──────── Data section ────────

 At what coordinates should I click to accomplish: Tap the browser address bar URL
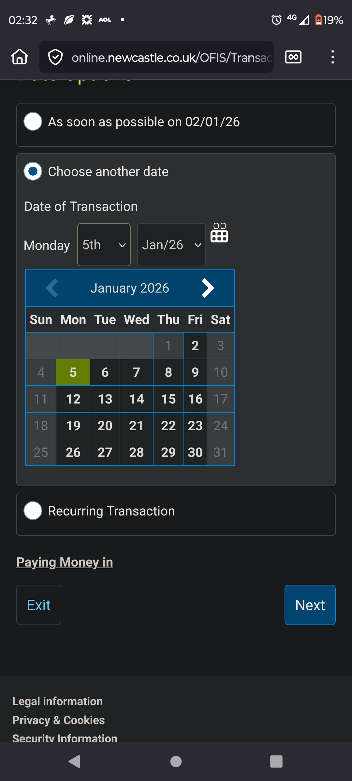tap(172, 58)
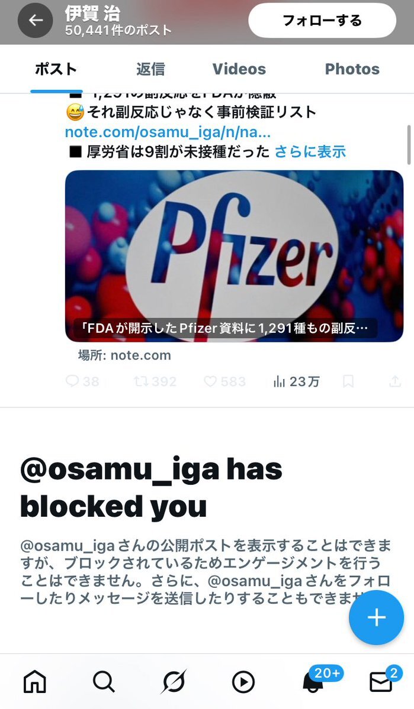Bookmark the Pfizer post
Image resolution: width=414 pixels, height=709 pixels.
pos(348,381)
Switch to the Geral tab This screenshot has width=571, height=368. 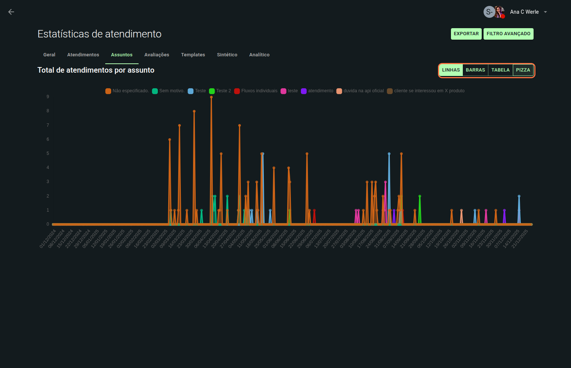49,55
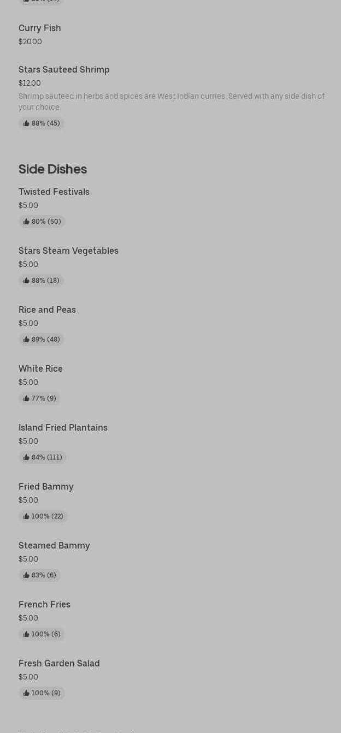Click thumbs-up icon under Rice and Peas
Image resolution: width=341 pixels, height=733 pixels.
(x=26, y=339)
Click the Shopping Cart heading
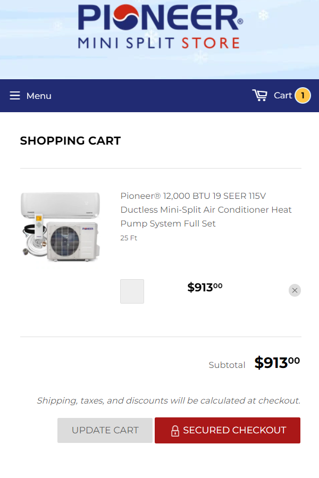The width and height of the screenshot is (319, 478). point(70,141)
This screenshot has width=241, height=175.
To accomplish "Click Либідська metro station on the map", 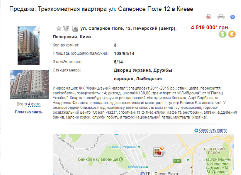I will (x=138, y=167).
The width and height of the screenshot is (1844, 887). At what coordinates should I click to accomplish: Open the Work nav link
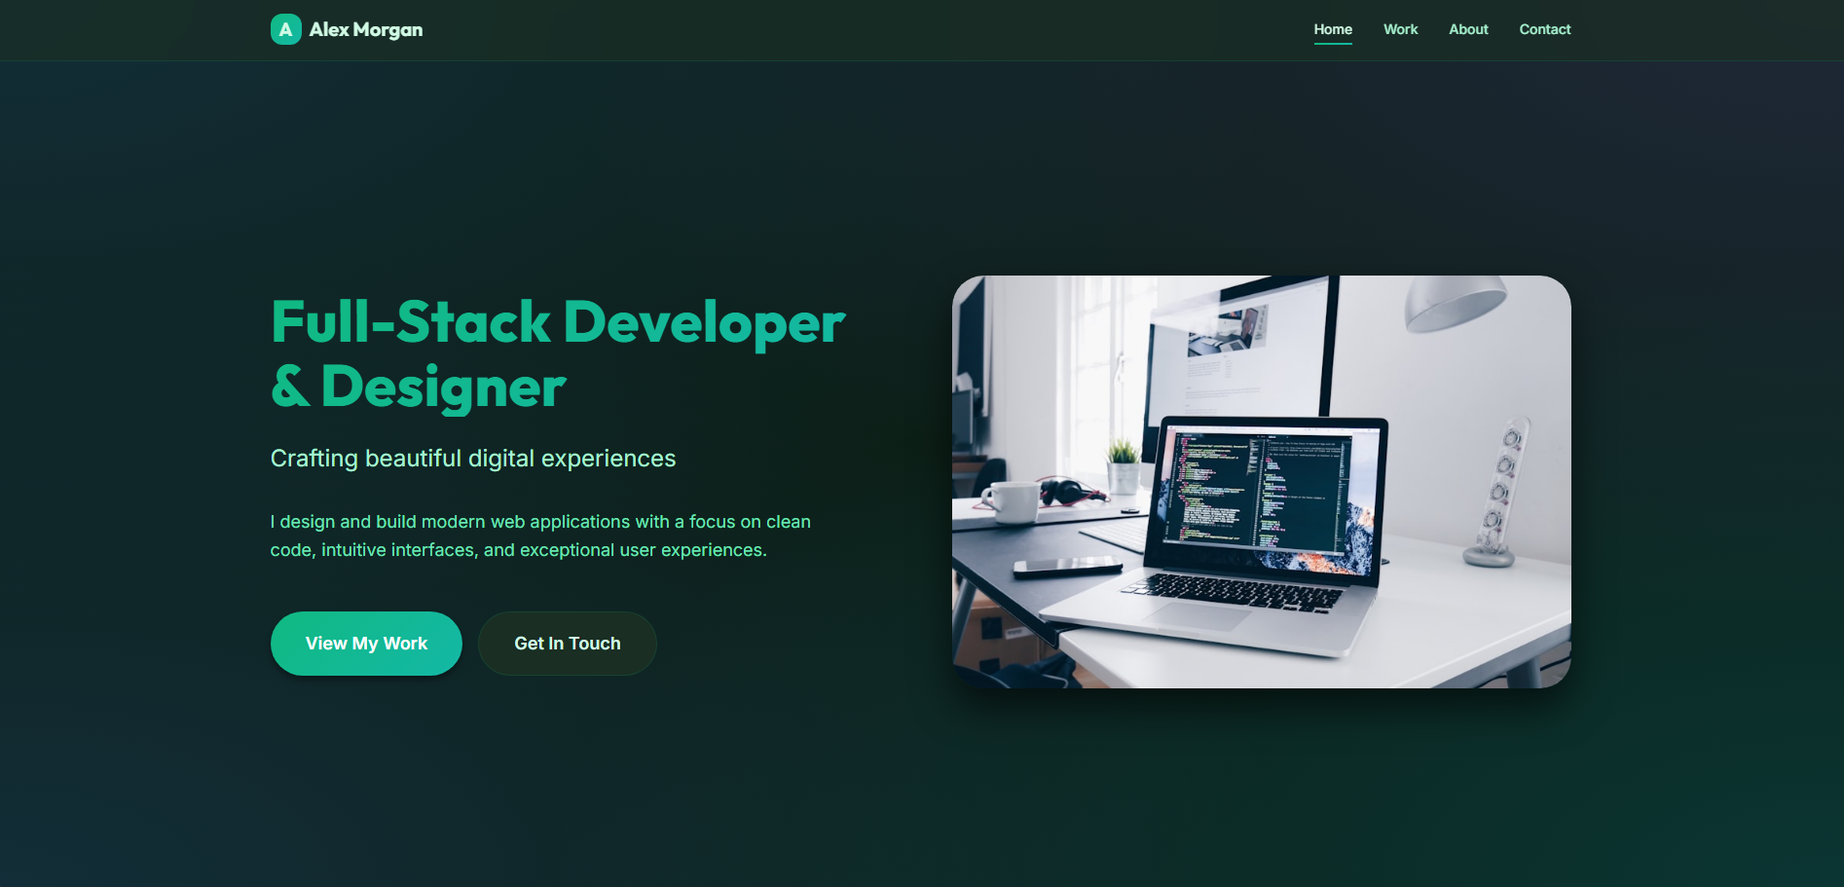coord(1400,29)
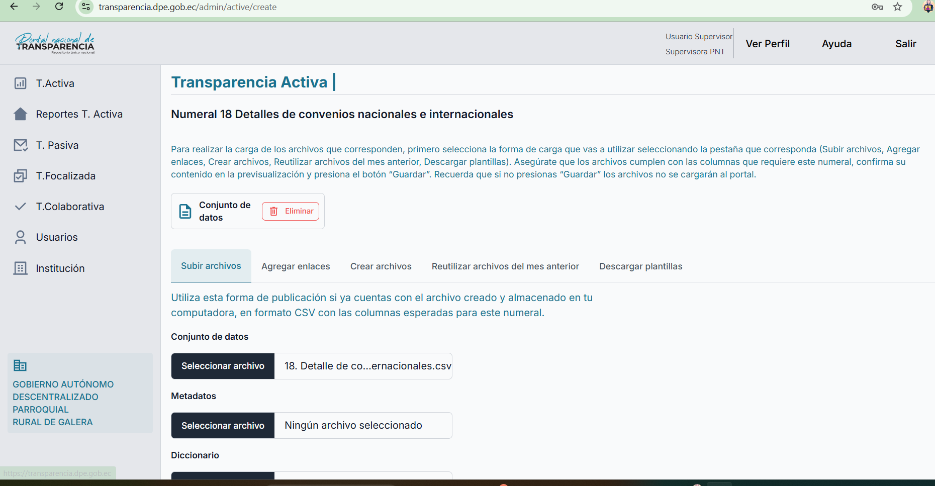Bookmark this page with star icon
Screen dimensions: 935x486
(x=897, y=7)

────────

**Your goal**
Write out exactly the lines from the one containing "The width and height of the screenshot is (1844, 887)." through the end of the records above, both included, leaving all pictures out.

**Response to the exercise**
The width and height of the screenshot is (1844, 887). At what coordinates should I click to accomplish: Open the Work nav link
coord(1400,29)
Bookmark this page with star icon
Screen dimensions: 935x486
(x=897, y=7)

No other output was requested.